Alibaba Cloudマーケットプレイスでは、サードパーティのISVパートナーによってインスタンスのイメージが提供されます。オペレーティングシステムに加えて、ソフトウェアとサービスがプリインストールされている場合があります。

Alibaba Cloudカスタムイメージは、AWSのカスタムAMIと同様、スナップショットまたはインスタンスの現在の状態に基づいてユーザーによって作成されます。Alibaba Cloud ECSのイメージ共有機能を使用して、カスタムイメージを他の特定のAlibaba Cloudユーザーと共有します。

Alibaba Cloud ECSイメージとAWS EC2 AMIはどちらもリージョンのリソースです。カスタムイメージと共有イメージは同じリージョンでのみ使用できます。
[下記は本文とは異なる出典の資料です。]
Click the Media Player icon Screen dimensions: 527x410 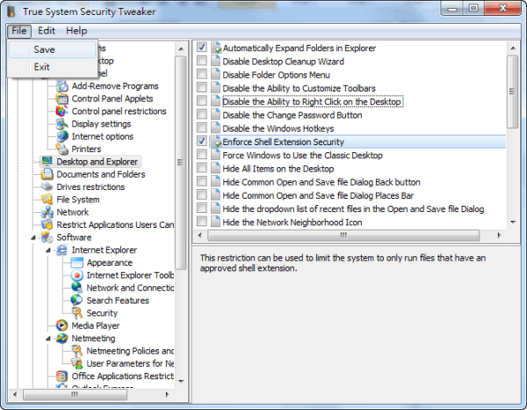pos(63,326)
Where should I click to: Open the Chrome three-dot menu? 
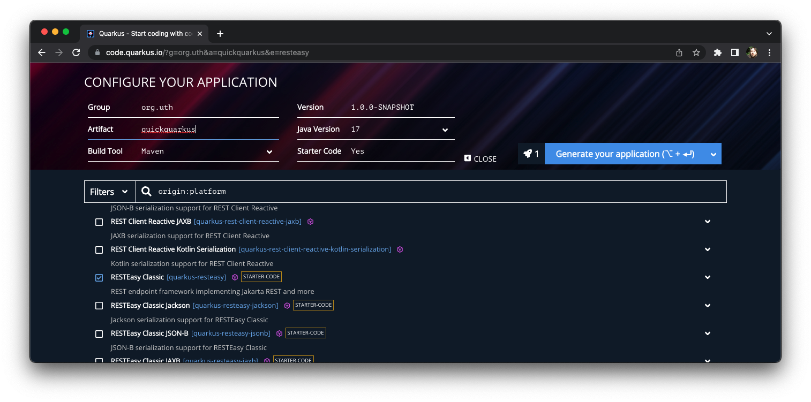[x=769, y=52]
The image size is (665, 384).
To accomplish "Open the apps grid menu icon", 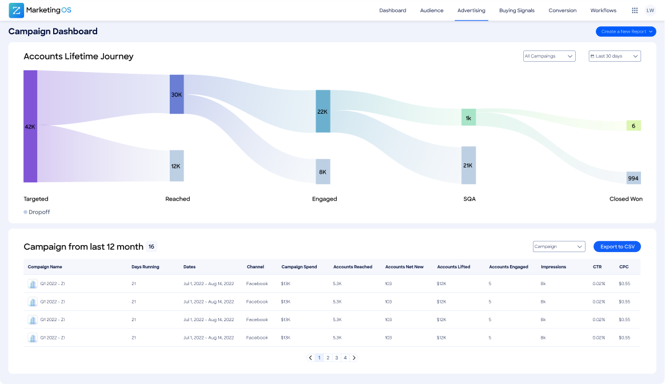I will (x=635, y=10).
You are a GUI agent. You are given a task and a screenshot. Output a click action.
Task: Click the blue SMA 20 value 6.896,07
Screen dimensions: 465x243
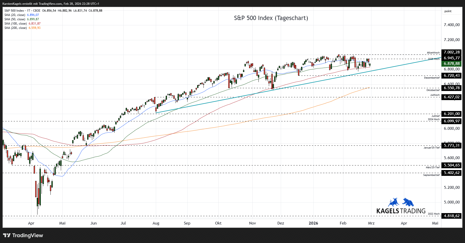33,15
異なるリージョンで利用するには、最初にそのリージョンにイメージをコピーする必要があります。

6. ブロックストレージ

カテゴリー AWS Alibaba Cloud
基礎 EBS HDD ウルトラクラウドディスク
中級 SSD(gp2) SSDクラウドディスクディスク
高度(I / O最適化) PIOPS(io1) SSDクラウドディスク、Enhanced SSDクラウドディスク

Amazon EBSプロビジョンドIOPS SSD(io1)は、ディスクあたり最大32,000のランダムIOPS読み取りおよび書き込みパフォーマンスをサポートします。Alibaba CloudのESSDクラウドディスクは、最大100万のランダムIOPS読み取りおよび書き込みパフォーマンスを備えた単一ディスクを提供します。
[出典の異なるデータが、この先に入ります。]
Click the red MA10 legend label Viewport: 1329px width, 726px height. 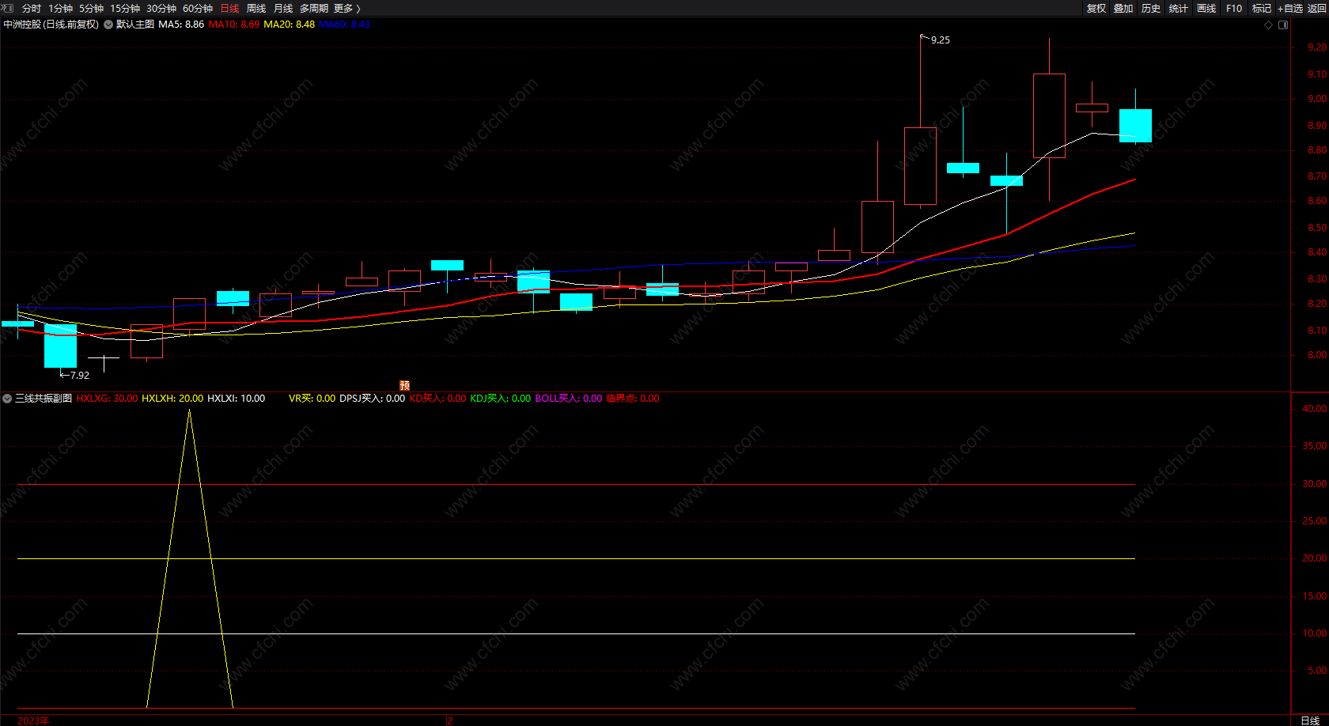click(x=233, y=25)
またAlibaba Cloudは2種類のローカルブロックストレージを提供します。ローカルNVMe SSDとSATA HDDは、アクセスレイテンシが低く、ランダムIOPSが高く、I / Oスループットが高いです。

7. コスト

Alibaba Cloud ECSは、従量課金制および年次/月次の購入オプションを提供します。AWS EC2は1年または3年のRIのみをサポートし、Pay-as-You-GoモデルはAWS EC2のPay-As-You-Goモデルに似ています。年次/月次購入は、プリペイドモデルの支払いおよび決済方法です。
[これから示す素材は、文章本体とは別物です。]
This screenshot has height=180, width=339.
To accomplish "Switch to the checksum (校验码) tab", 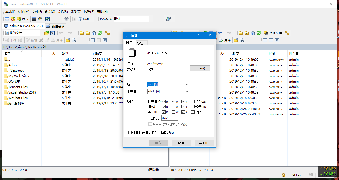I will coord(142,43).
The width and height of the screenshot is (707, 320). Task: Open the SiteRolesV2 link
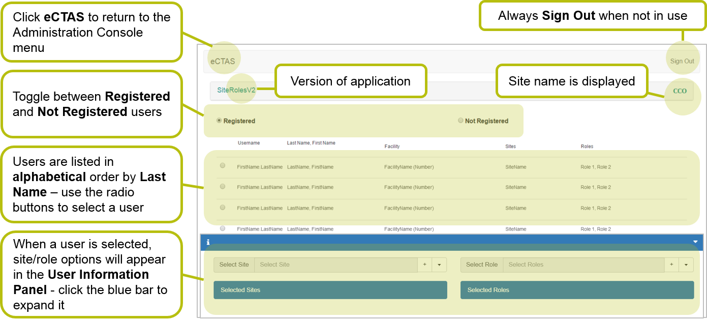coord(236,90)
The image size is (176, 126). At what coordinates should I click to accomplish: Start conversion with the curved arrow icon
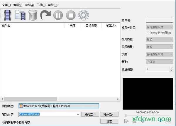click(x=45, y=15)
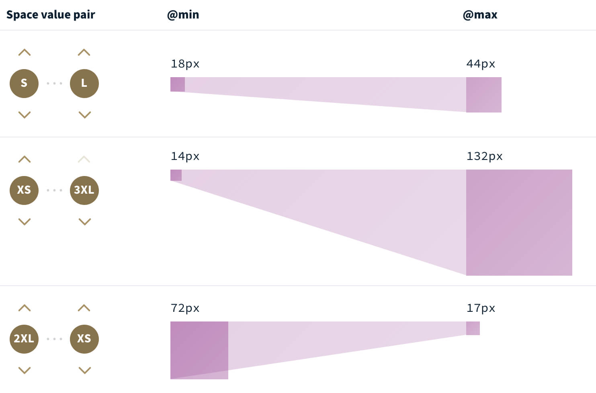Click down chevron below first-column XS badge
This screenshot has height=393, width=596.
25,222
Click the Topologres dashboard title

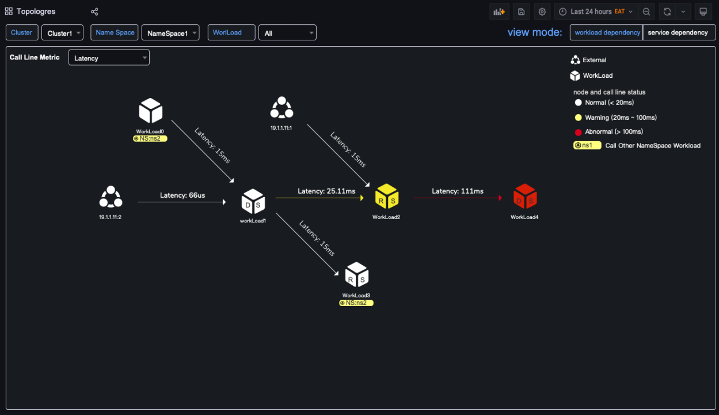[36, 12]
Alibaba Cloud ECSの年間/月間サブスクリプションは、いつでも構成のダウングレードのアップグレードと更新をサポートし、ユーザはサーバーの負荷とビジネスニーズに基づいてECS仕様を簡単に調整できます。

Alibaba Cloudの料金体系についての詳細はこちらを参照ください。

8. オートスケーリング

Alibaba CloudオートスケーリングとAWSオートスケーリングはどちらも次のモードをサポートしています。

  1. カスタムモード:Amazon EC2やAlibaba Cloud ECSなどのコンピューティングインスタンスを手動で追加/削除します。
  2. スケジュールモード:ユーザは定期的なタスクを構成して、スケジュールに基づいてコンピューティングインスタンスを追加/削除します。
  3. 動的モード:コンピューティングリソースを監視することにより、オートスケーリングを自動化します。AWSはCloudWatchスケーリング戦略に従ってEC2インスタンスを追加/削除、Alibaba CloudはCloudMonitorスケーリング戦略に従ってECSインスタンスを追加/削除します。

AWSオートスケーリングはAmazon CloudWatchを搭載しており、追加費用なしで利用できます。オートスケーリングおよびAmazon CloudWatchサービス料金によって追加されたAmazon EC2インスタンスの使用料金は個別に請求されます。 Alibaba Cloudのオートスケーリングも同様に、オートスケーリング機能自体に料金は発生しません。自動的に作成されるか、手動でオートスケーリングに追加されたECSインスタンスに対してのみ料金が発生します。

9. コンテナサービス

AWS ECS Container ServiceとAlibaba Cloud Container Serviceは、Kubernetesに基づいて、コンテナ管理とアプリケーションのスケーリングを簡素化できるサービスです。両方のサービスにおいて、コンテナクラスタインフラストラクチャをインストール、実行、および拡張する必要はなく、アプリケーションに集中するのに役立つ完全に管理されたサービスです。

Alibaba Cloud Container Serviceを使用すると、Amazon ECSと同様に、ユーザはDockerコンテナを簡単にデプロイ、管理、およびスケーリングできます。Dockerコンテナを使用したアプリケーションライフサイクル管理をサポートし、複数のアプリケーション公開方法と連続配信機能を提供します。またマイクロサービスアーキテクチャをサポートし、負荷分散、セキュリティグループ、クラウドディスク、およびアクセス制御と統合します。

10. 高性能コンピューティング

AWS High Performance Computing(HPC)およびAlibaba Cloud Elastic High Performance Computing(E-HPC)は、並列コンピューティングを使用して複数のコンピューティング機能を統合することで作成された最適化されたコンピューティングリソースです。AWSとAlibaba Cloudはどちらもユーザが科学、エンジニアリング、ビジネスの分野で複雑で計算集約的な問題を解決できるようにする高性能コンピューティング機能を提供します。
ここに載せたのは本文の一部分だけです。